### Exercise instructions
Gather each line containing the string "screenshot" from these entries.

(Dataset records)
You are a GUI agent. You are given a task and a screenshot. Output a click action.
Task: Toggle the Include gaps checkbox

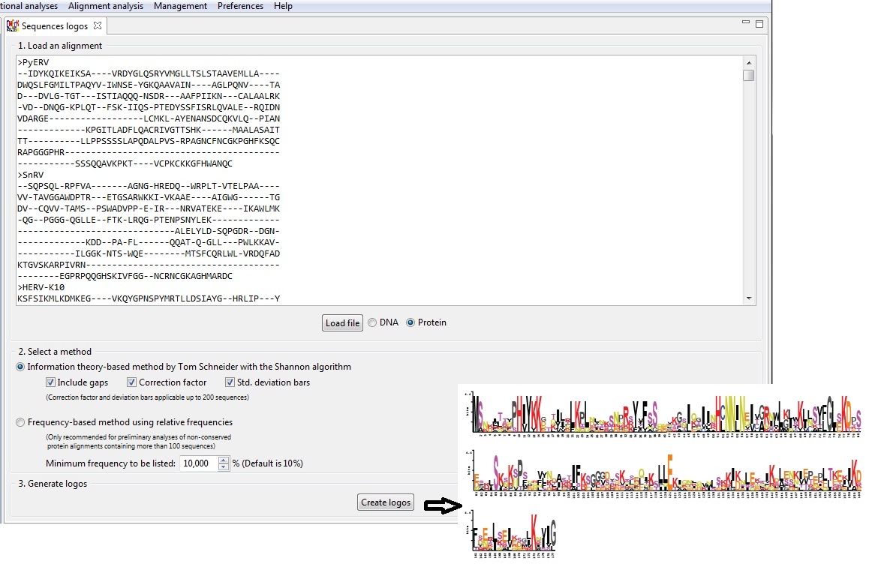tap(51, 383)
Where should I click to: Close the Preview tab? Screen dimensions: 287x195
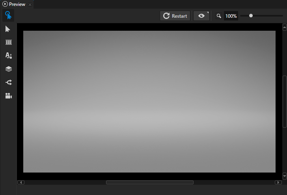tap(30, 5)
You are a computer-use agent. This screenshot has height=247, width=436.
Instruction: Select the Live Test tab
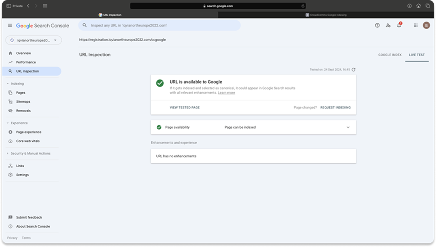tap(416, 55)
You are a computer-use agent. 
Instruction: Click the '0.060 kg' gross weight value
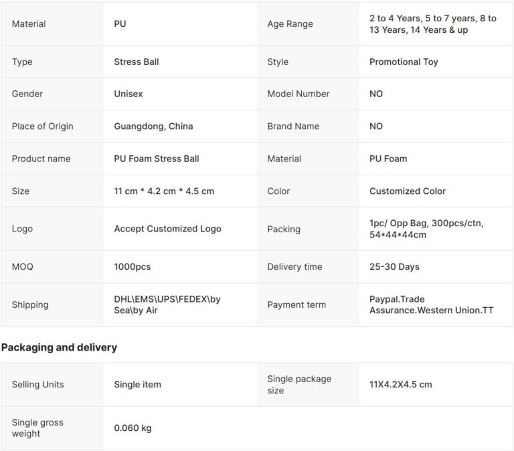[133, 428]
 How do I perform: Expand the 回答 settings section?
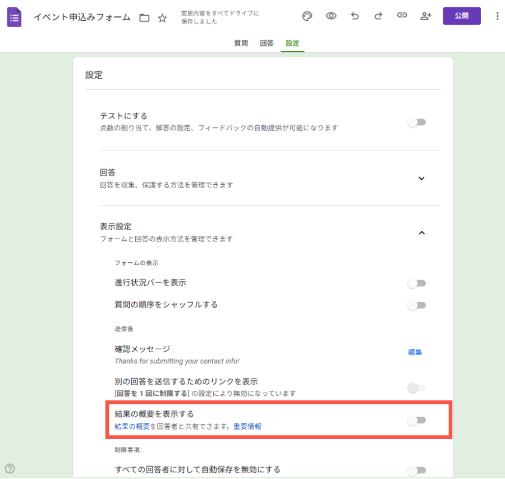(x=422, y=179)
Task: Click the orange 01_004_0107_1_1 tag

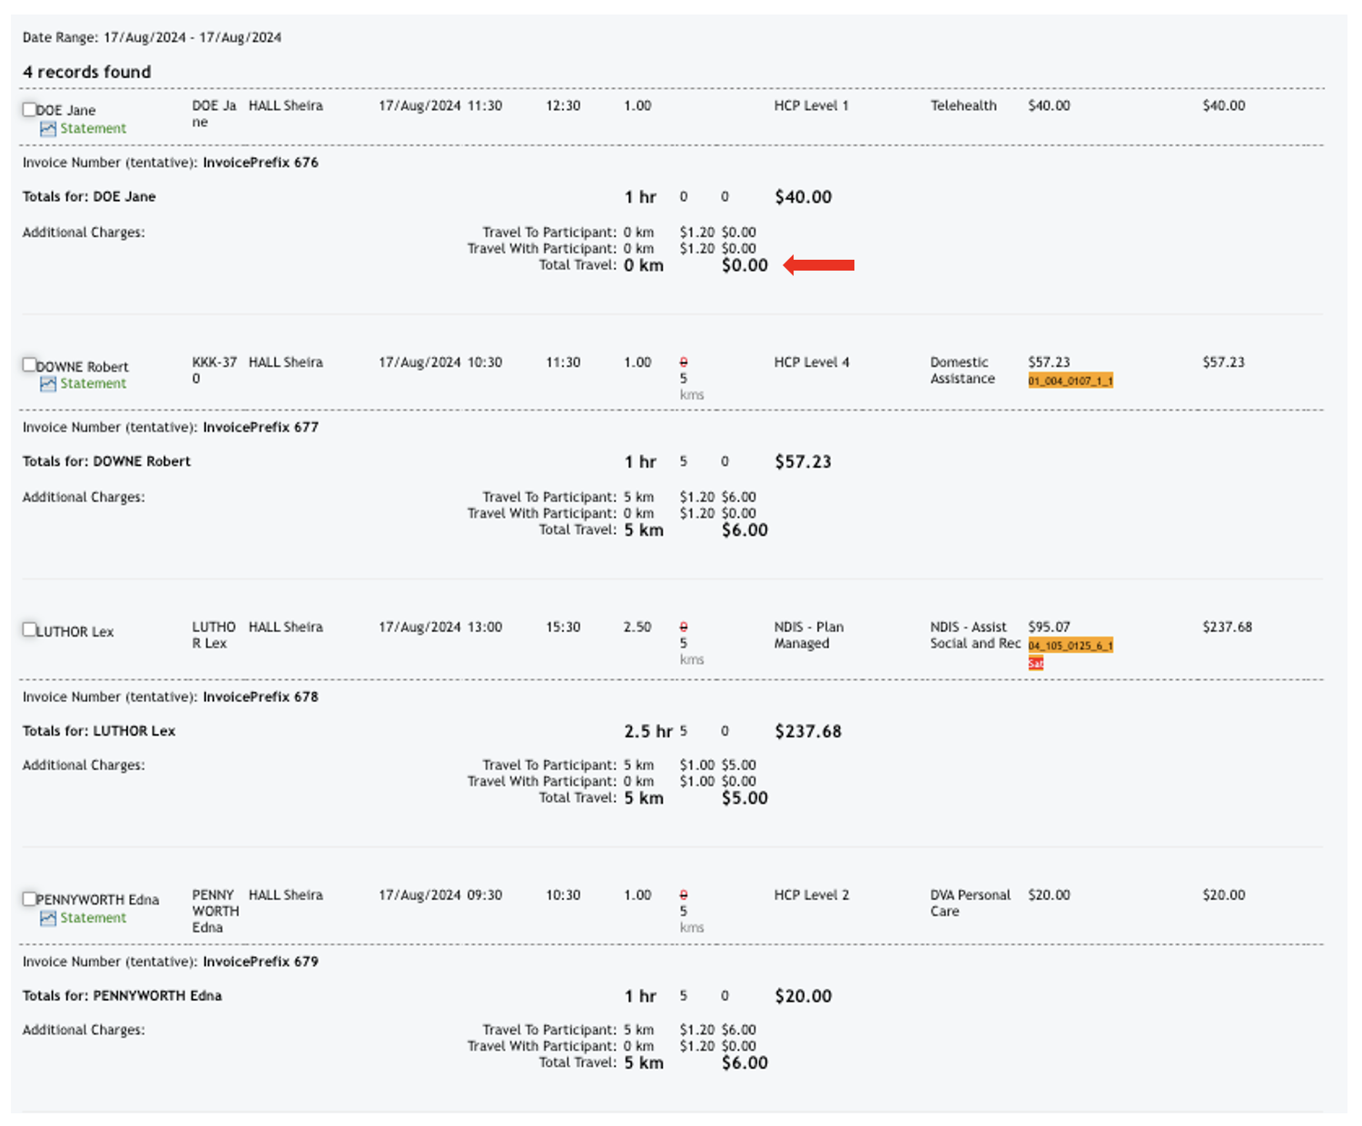Action: [x=1071, y=380]
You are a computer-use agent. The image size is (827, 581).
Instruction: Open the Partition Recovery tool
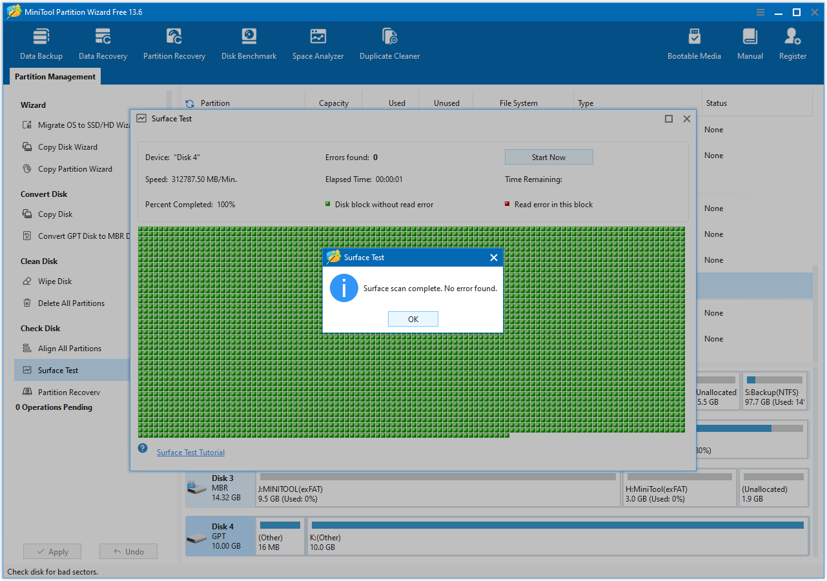(174, 43)
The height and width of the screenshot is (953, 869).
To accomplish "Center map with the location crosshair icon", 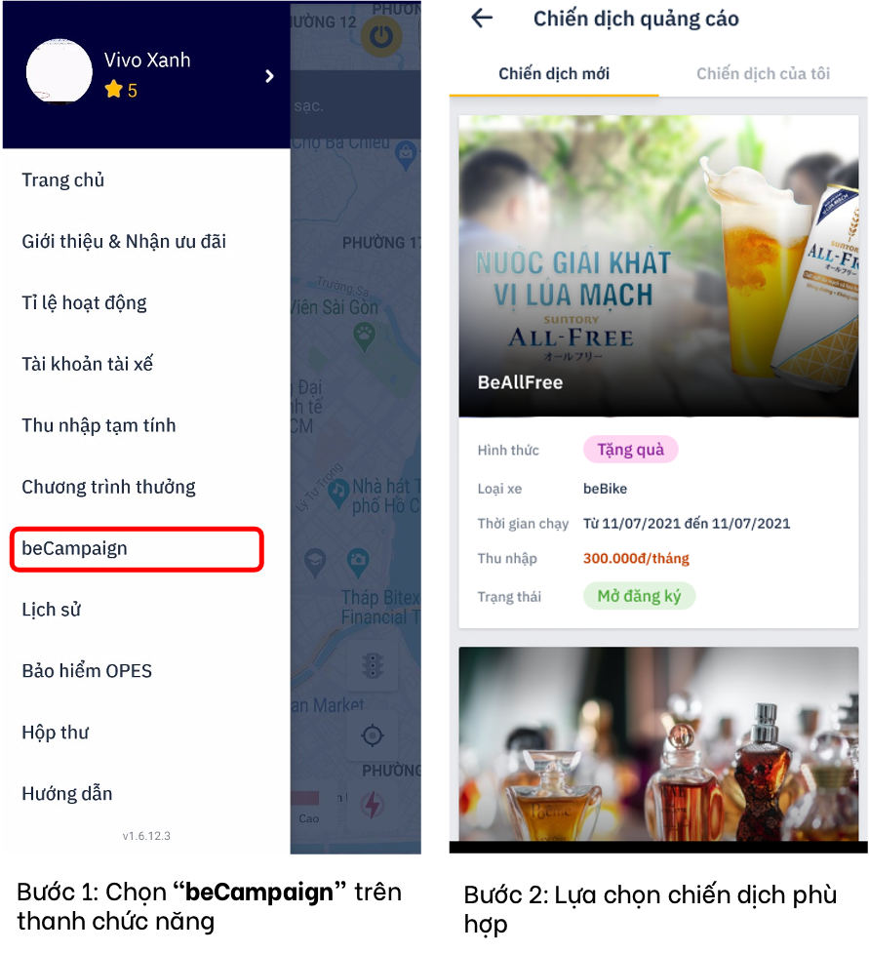I will click(x=373, y=736).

### Exercise output
You are a GUI agent. You are given a task and a screenshot. Output a click action.
You are a computer-use agent. This screenshot has height=247, width=436.
The height and width of the screenshot is (953, 869).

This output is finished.